Рассказ
Опубликовано в журнале Октябрь, номер 12, 2013
Наталья Мелёхина – журналист и прозаик. Родилась в
Вологодской области. Окончила факультет филологии, теории и истории
изобразительного искусства Вологодского педагогического университета. Лауреат
конкурсов «Северная звезда-2012», Всероссийского конкурса святочных рассказов
«Земля как решето» (2013), литературного конкурса Горного фонда России (2013).
Печаталась в журналах «Знамя», «Север».
– Ты же все равно в Первач каждый выходной ездишь? Возьми меня с собой! – попросил Саня после репетиции.

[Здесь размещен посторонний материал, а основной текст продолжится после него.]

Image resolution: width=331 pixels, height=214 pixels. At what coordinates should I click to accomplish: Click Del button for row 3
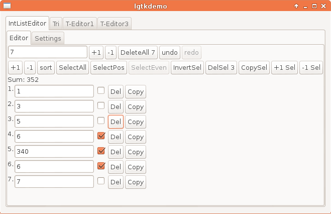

Первач – это поселок Первомайский недалеко от города, а Саня – это басист в нашей рок-группе, где я играю на ритм-гитаре. Поехать в Первач самостоятельно Саня не может. Он инвалид по зрению. Почти ничего не видит. На сцену мы выводим Саню за руку и забираем так же. Признаюсь честно: иногда после выступления забываем его там, но не по злому умыслу, а от волнения. Саня в таких случаях не нервничает. Он единственный из нас профессионал – окончил музыкальный колледж. Саня не обижается. Понимает, мы потому не можем справиться с волнением, что как раз не профессионалы. Пел ведь Майк Науменко: «Я люблю только любительские группы!» – вот и Саня тоже только их и любит.
Накануне поездки в Первач Саня попросил меня еще кое о чем: «Вставь меня куда-нибудь в свой рассказ!» Кроме рок-музыки, я балуюсь поэзией и прозой. И вот я выполняю сразу обе просьбы: везу Саню в Первач и пишу рассказ про то, как я везу Саню в Первач. Получается, что мы путешествуем сразу в двух реальностях: внутри моего текста и снаружи. Если представить, что мы с Саней едем в Первач на машине, получится, что я управляю автомобилем, а Саня сидит рядом и одновременно другой Саня, тот, который из рассказа, и мое другое «я» (тоже из рассказа) бегут за машиной следом, чудесным образом умудряясь не отстать ни на шаг.
Первач, ни в одной из этих реальностей мне не хочется везти к тебе Саню.
Первач – однотипные коробки серых малоэтажек, грязные узкие дорожки между ними, приземистая контора местного колхоза, пара магазинов, обшарпанный ДК, медпункт, садик и школа в окружении многочисленных огородов. Грядки издалека напоминают могилы без надгробий. Настоящее кладбище расположено за Первачом, и поселок мертвых растет быстрее, чем поселок живых.
Первач построен в низине, и, когда идет дождь, все улицы превращаются в затопленную до краев выгребную яму, потому что местные жители не утруждают себя необходимостью выкидывать мусор в урны, да и урн здесь нет. Впрочем, есть четыре контейнера под отходы, на языке местных «мульды». Мульды гордо возвышаются прямо в центре поселка, недалеко от памятника погибшим в годы Великой Отечественной войны.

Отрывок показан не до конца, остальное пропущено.